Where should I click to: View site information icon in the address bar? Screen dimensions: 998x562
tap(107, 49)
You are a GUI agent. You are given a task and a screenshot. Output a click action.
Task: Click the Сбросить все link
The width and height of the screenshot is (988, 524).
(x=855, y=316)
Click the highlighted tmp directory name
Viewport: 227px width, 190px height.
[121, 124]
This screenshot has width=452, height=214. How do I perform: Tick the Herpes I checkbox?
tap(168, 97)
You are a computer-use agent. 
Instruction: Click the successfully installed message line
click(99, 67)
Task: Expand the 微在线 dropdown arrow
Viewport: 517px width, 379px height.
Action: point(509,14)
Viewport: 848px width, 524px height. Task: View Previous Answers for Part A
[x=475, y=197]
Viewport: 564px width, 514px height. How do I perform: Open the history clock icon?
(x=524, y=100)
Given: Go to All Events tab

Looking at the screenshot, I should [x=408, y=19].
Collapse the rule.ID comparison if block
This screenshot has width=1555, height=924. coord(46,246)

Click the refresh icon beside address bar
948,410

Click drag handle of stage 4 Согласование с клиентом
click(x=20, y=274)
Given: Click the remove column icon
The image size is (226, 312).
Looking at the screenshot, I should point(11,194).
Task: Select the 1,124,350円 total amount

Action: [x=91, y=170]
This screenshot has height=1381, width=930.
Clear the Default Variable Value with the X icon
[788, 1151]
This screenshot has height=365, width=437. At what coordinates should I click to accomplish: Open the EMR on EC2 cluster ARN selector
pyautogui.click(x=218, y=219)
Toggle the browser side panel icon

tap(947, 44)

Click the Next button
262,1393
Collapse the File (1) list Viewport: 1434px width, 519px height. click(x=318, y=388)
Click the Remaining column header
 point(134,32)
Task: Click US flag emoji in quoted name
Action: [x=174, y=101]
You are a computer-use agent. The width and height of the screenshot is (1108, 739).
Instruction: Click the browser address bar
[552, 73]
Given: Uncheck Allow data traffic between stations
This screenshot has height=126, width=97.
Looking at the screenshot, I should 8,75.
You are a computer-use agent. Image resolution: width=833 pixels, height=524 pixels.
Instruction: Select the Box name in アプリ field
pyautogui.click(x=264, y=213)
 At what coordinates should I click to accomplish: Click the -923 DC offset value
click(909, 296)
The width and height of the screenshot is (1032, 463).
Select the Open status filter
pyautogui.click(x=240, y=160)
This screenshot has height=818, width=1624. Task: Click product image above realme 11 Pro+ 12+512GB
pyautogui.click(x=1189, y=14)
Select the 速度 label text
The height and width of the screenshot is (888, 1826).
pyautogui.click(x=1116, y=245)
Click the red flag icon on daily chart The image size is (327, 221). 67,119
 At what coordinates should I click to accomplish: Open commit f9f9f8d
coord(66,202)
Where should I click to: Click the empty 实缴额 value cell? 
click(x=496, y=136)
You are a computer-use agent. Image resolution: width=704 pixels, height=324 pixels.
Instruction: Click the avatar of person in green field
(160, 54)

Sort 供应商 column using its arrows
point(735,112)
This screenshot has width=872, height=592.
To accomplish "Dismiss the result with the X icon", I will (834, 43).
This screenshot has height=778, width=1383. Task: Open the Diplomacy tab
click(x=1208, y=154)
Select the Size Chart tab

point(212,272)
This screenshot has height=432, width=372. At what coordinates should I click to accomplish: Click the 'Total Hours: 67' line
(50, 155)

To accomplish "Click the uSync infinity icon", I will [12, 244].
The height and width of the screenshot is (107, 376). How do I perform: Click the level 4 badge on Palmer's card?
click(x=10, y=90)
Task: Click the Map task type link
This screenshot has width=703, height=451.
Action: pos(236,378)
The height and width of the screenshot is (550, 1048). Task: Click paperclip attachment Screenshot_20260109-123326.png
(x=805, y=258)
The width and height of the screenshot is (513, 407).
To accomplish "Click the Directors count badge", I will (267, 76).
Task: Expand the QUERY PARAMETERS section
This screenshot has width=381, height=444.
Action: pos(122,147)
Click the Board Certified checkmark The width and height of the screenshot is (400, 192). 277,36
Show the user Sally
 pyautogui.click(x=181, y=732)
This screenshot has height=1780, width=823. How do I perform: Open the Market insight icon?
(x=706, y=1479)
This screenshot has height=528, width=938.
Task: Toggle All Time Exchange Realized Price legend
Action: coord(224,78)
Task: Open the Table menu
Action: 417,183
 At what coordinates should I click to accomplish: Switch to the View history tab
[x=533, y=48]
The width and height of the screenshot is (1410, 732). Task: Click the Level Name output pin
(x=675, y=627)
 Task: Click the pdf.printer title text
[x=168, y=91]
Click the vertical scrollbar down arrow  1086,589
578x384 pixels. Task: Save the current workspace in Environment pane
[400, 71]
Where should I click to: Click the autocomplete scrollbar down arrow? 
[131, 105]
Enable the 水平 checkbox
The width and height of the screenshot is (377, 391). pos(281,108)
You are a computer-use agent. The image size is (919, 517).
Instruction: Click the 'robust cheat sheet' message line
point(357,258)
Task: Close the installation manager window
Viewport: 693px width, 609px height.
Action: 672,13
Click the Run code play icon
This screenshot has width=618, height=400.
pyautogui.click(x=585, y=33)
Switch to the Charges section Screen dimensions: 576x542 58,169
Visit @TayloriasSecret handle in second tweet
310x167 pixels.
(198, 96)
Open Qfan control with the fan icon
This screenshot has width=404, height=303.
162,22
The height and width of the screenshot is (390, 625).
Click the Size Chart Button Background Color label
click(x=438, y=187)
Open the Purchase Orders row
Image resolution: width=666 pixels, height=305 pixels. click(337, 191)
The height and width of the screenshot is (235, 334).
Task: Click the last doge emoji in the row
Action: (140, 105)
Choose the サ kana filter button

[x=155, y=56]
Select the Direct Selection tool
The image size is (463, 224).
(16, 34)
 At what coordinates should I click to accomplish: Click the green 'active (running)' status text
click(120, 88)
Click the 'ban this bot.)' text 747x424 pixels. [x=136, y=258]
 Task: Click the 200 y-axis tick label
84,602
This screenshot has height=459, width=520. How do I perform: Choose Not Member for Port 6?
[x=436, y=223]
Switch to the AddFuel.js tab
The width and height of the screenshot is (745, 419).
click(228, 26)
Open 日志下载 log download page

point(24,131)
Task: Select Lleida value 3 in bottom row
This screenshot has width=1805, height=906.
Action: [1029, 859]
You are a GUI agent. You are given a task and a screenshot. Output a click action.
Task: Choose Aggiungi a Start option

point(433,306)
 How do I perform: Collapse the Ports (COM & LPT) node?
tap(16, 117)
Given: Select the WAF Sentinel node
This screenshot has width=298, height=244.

+++++

SHORT TASK: Format every line of the records above as a Markdown table with the columns Row and Line, leaving out blank lines and numbering the rows in order.

CORRECT OUTPUT:
| Row | Line |
|---|---|
| 1 | Where should I click to: View site information icon in the address bar? Screen dimensions: 998x562 |
| 2 | tap(107, 49) |
| 3 | You are a GUI agent. You are given a task and a screenshot. Output a click action. |
| 4 | Task: Click the Сбросить все link |
| 5 | The width and height of the screenshot is (988, 524). |
| 6 | (x=855, y=316) |
| 7 | Click the highlighted tmp directory name |
| 8 | Viewport: 227px width, 190px height. |
| 9 | [121, 124] |
| 10 | This screenshot has width=452, height=214. How do I perform: Tick the Herpes I checkbox? |
| 11 | tap(168, 97) |
| 12 | You are a computer-use agent.  |
| 13 | Instruction: Click the successfully installed message line |
| 14 | click(99, 67) |
| 15 | Task: Expand the 微在线 dropdown arrow |
| 16 | Viewport: 517px width, 379px height. |
| 17 | Action: point(509,14) |
| 18 | Viewport: 848px width, 524px height. Task: View Previous Answers for Part A |
| 19 | [x=475, y=197] |
| 20 | Viewport: 564px width, 514px height. How do I perform: Open the history clock icon? |
| 21 | (x=524, y=100) |
| 22 | Given: Go to All Events tab |
| 23 | Looking at the screenshot, I should [x=408, y=19]. |
| 24 | Collapse the rule.ID comparison if block |
| 25 | This screenshot has width=1555, height=924. coord(46,246) |
| 26 | Click the refresh icon beside address bar |
| 27 | 948,410 |
| 28 | Click drag handle of stage 4 Согласование с клиентом |
| 29 | click(x=20, y=274) |
| 30 | Given: Click the remove column icon |
| 31 | The image size is (226, 312). |
| 32 | Looking at the screenshot, I should point(11,194). |
| 33 | Task: Select the 1,124,350円 total amount |
| 34 | Action: [x=91, y=170] |
| 35 | This screenshot has height=1381, width=930. |
| 36 | Clear the Default Variable Value with the X icon |
| 37 | [788, 1151] |
| 38 | This screenshot has height=365, width=437. At what coordinates should I click to accomplish: Open the EMR on EC2 cluster ARN selector |
| 39 | pyautogui.click(x=218, y=219) |
| 40 | Toggle the browser side panel icon |
| 41 | tap(947, 44) |
| 42 | Click the Next button |
| 43 | 262,1393 |
| 44 | Collapse the File (1) list Viewport: 1434px width, 519px height. click(x=318, y=388) |
| 45 | Click the Remaining column header |
| 46 |  point(134,32) |
| 47 | Task: Click US flag emoji in quoted name |
| 48 | Action: [x=174, y=101] |
| 49 | You are a computer-use agent. The width and height of the screenshot is (1108, 739). |
| 50 | Instruction: Click the browser address bar |
| 51 | [552, 73] |
| 52 | Given: Uncheck Allow data traffic between stations |
| 53 | This screenshot has height=126, width=97. |
| 54 | Looking at the screenshot, I should 8,75. |
| 55 | You are a computer-use agent. Image resolution: width=833 pixels, height=524 pixels. |
| 56 | Instruction: Select the Box name in アプリ field |
| 57 | pyautogui.click(x=264, y=213) |
| 58 |  At what coordinates should I click to accomplish: Click the -923 DC offset value |
| 59 | click(909, 296) |
| 60 | The width and height of the screenshot is (1032, 463). |
| 61 | Select the Open status filter |
| 62 | pyautogui.click(x=240, y=160) |
| 63 | This screenshot has height=818, width=1624. Task: Click product image above realme 11 Pro+ 12+512GB |
| 64 | pyautogui.click(x=1189, y=14) |
| 65 | Select the 速度 label text |
| 66 | The height and width of the screenshot is (888, 1826). |
| 67 | pyautogui.click(x=1116, y=245) |
| 68 | Click the red flag icon on daily chart The image size is (327, 221). 67,119 |
| 69 |  At what coordinates should I click to accomplish: Open commit f9f9f8d |
| 70 | coord(66,202) |
| 71 | Where should I click to: Click the empty 实缴额 value cell?  |
| 72 | click(x=496, y=136) |
| 73 | You are a computer-use agent. Image resolution: width=704 pixels, height=324 pixels. |
| 74 | Instruction: Click the avatar of person in green field |
| 75 | (160, 54) |
| 76 | Sort 供应商 column using its arrows |
| 77 | point(735,112) |
| 78 | This screenshot has width=872, height=592. |
| 79 | To accomplish "Dismiss the result with the X icon", I will (834, 43). |
| 80 | This screenshot has height=778, width=1383. Task: Open the Diplomacy tab |
| 81 | click(x=1208, y=154) |
| 82 | Select the Size Chart tab |
| 83 | point(212,272) |
| 84 | This screenshot has height=432, width=372. At what coordinates should I click to accomplish: Click the 'Total Hours: 67' line |
| 85 | (50, 155) |
| 86 | To accomplish "Click the uSync infinity icon", I will [12, 244]. |
| 87 | The height and width of the screenshot is (107, 376). How do I perform: Click the level 4 badge on Palmer's card? |
| 88 | click(x=10, y=90) |
| 89 | Task: Click the Map task type link |
| 90 | This screenshot has width=703, height=451. |
| 91 | Action: pos(236,378) |
| 92 | The height and width of the screenshot is (550, 1048). Task: Click paperclip attachment Screenshot_20260109-123326.png |
| 93 | (x=805, y=258) |
| 94 | The width and height of the screenshot is (513, 407). |
| 95 | To accomplish "Click the Directors count badge", I will (267, 76). |
| 96 | Task: Expand the QUERY PARAMETERS section |
| 97 | This screenshot has width=381, height=444. |
| 98 | Action: pos(122,147) |
| 99 | Click the Board Certified checkmark The width and height of the screenshot is (400, 192). 277,36 |
| 100 | Show the user Sally |
| 101 |  pyautogui.click(x=181, y=732) |
| 102 | This screenshot has height=1780, width=823. How do I perform: Open the Market insight icon? |
| 103 | (x=706, y=1479) |
| 104 | This screenshot has height=528, width=938. |
| 105 | Task: Toggle All Time Exchange Realized Price legend |
| 106 | Action: coord(224,78) |
| 107 | Task: Open the Table menu |
| 108 | Action: 417,183 |
| 109 |  At what coordinates should I click to accomplish: Switch to the View history tab |
| 110 | [x=533, y=48] |
| 111 | The width and height of the screenshot is (1410, 732). Task: Click the Level Name output pin |
| 112 | (x=675, y=627) |
| 113 |  Task: Click the pdf.printer title text |
| 114 | [x=168, y=91] |
| 115 | Click the vertical scrollbar down arrow  1086,589 |
| 116 | 578x384 pixels. Task: Save the current workspace in Environment pane |
| 117 | [400, 71] |
| 118 | Where should I click to: Click the autocomplete scrollbar down arrow?  |
| 119 | [131, 105] |
| 120 | Enable the 水平 checkbox |
| 121 | The width and height of the screenshot is (377, 391). pos(281,108) |
| 122 | You are a computer-use agent. The image size is (919, 517). |
| 123 | Instruction: Click the 'robust cheat sheet' message line |
| 124 | point(357,258) |
| 125 | Task: Close the installation manager window |
| 126 | Viewport: 693px width, 609px height. |
| 127 | Action: 672,13 |
| 128 | Click the Run code play icon |
| 129 | This screenshot has width=618, height=400. |
| 130 | pyautogui.click(x=585, y=33) |
| 131 | Switch to the Charges section Screen dimensions: 576x542 58,169 |
| 132 | Visit @TayloriasSecret handle in second tweet |
| 133 | 310x167 pixels. |
| 134 | (198, 96) |
| 135 | Open Qfan control with the fan icon |
| 136 | This screenshot has width=404, height=303. |
| 137 | 162,22 |
| 138 | The height and width of the screenshot is (390, 625). |
| 139 | Click the Size Chart Button Background Color label |
| 140 | click(x=438, y=187) |
| 141 | Open the Purchase Orders row |
| 142 | Image resolution: width=666 pixels, height=305 pixels. click(337, 191) |
| 143 | The height and width of the screenshot is (235, 334). |
| 144 | Task: Click the last doge emoji in the row |
| 145 | Action: (140, 105) |
| 146 | Choose the サ kana filter button |
| 147 | [x=155, y=56] |
| 148 | Select the Direct Selection tool |
| 149 | The image size is (463, 224). |
| 150 | (16, 34) |
| 151 |  At what coordinates should I click to accomplish: Click the green 'active (running)' status text |
| 152 | click(120, 88) |
| 153 | Click the 'ban this bot.)' text 747x424 pixels. [x=136, y=258] |
| 154 |  Task: Click the 200 y-axis tick label |
| 155 | 84,602 |
| 156 | This screenshot has height=459, width=520. How do I perform: Choose Not Member for Port 6? |
| 157 | [x=436, y=223] |
| 158 | Switch to the AddFuel.js tab |
| 159 | The width and height of the screenshot is (745, 419). |
| 160 | click(228, 26) |
| 161 | Open 日志下载 log download page |
| 162 | point(24,131) |
| 163 | Task: Select Lleida value 3 in bottom row |
| 164 | This screenshot has width=1805, height=906. |
| 165 | Action: [1029, 859] |
| 166 | You are a GUI agent. You are given a task and a screenshot. Output a click action. |
| 167 | Task: Choose Aggiungi a Start option |
| 168 | point(433,306) |
| 169 |  How do I perform: Collapse the Ports (COM & LPT) node? |
| 170 | tap(16, 117) |
| 171 | Given: Select the WAF Sentinel node |
| 172 | This screenshot has width=298, height=244. |